自分がやれることは頑張ろう、と決心して。
「ちくしょう、仕事が来ねぇぞ!」
そう、広場から外れたある街道で叫ぶのはハイドロズのカメックスだ。
彼の手にはある紙切れが握られている。−−どうやら、依頼の紙らしい。
だが、その紙に記されているのは、赤いペケと、依頼を断って済まない、という
胸が書かれた内容だったようだ。
オクタンが、困ったように、彼の手からしわくちゃになった依頼書を取り上げた。
「何だい。仕事ならたくさん入ってくるじゃないか」
「そうじゃなくてだ! 難易度の高い、報酬がいい仕事のことだよ!
ぜぇーんぶ、ポケモンズのギルドの方へ流れていっちゃうじゃないか!!」
「仕方ないよ。だってあそこはきょうだいがいるんだから」
「それにしたって! …… いい仕事を取りすぎだろう!?」
「……でも、確かにちょっとズルいかもねえ」
そして一同、ため息。
そのときだった。
「−−ねえ、知ってる?」
「!?」
彼らが話し込んでいる和に入ってきたのは、見知らぬポケモンだった。
……ここらではあまり見かけることのないポケモンだった。
小柄な体だ。どうやら幼いラルトスらしいが−−その体は、とても薄暗い。
全身をモノクロトーンに落としたような色合いをしている。
突然現れたラルトスに、彼らは少し警戒する。
「……誰だ、お前。
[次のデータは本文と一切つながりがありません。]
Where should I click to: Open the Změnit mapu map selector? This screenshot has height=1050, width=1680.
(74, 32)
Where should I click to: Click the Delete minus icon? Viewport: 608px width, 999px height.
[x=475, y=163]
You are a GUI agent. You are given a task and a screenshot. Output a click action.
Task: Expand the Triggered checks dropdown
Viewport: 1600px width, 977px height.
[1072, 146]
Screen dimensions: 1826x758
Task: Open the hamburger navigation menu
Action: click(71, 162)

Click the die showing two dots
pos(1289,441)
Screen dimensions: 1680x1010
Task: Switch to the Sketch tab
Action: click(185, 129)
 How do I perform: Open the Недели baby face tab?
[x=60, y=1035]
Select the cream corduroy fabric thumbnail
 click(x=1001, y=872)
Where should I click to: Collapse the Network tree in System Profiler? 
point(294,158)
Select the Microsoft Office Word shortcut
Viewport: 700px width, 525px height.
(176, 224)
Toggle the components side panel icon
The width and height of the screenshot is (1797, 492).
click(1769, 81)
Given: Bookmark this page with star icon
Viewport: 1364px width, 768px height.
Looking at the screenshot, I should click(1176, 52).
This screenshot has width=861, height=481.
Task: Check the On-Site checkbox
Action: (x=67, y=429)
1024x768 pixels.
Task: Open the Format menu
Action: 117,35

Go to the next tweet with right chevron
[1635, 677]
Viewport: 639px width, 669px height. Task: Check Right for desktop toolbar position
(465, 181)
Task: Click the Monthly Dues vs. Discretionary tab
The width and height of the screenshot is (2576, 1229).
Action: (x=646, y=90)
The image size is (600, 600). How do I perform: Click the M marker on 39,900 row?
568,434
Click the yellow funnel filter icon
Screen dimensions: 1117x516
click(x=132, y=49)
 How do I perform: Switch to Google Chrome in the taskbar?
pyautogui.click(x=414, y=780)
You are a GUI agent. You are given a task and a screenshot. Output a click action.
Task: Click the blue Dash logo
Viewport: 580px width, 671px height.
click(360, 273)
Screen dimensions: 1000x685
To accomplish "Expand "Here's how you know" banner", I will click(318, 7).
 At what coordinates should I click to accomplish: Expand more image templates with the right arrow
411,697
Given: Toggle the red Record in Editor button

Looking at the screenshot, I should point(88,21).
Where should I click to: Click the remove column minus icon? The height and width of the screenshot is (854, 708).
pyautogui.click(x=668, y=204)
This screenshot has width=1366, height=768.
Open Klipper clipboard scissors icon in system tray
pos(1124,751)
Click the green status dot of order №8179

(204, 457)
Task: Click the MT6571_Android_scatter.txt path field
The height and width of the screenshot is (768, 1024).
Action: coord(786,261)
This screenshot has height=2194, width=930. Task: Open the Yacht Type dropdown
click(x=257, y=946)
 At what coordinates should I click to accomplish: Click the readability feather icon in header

ここらへんじゃ見ない顔だな」
「私たちに以来をお願いしたいのん?」
「珍しいな、この所、みんなポケモンズに頼りに行くのに」
「え? ポケモンズ? やだなぁ〜、
あんな人間が仕切っている場所になんか行かないよぉ!
って、ボクが言いたいのはそんなんじゃなくてえ」
そして、彼はニヤリと笑う。
「キュウコン伝説の真実だよ」
「キュウコン伝説の……」
「真実……?」
そう、互いに顔を見合わせて首を捻るハイドロズ。
そして、ラルトスはにこりと笑うと「その真実」を語り出した。
みるみるうちに驚いた顔をする彼らの足元では夕日が蔭り……
仄かに、夜の訪れを感じさせていた。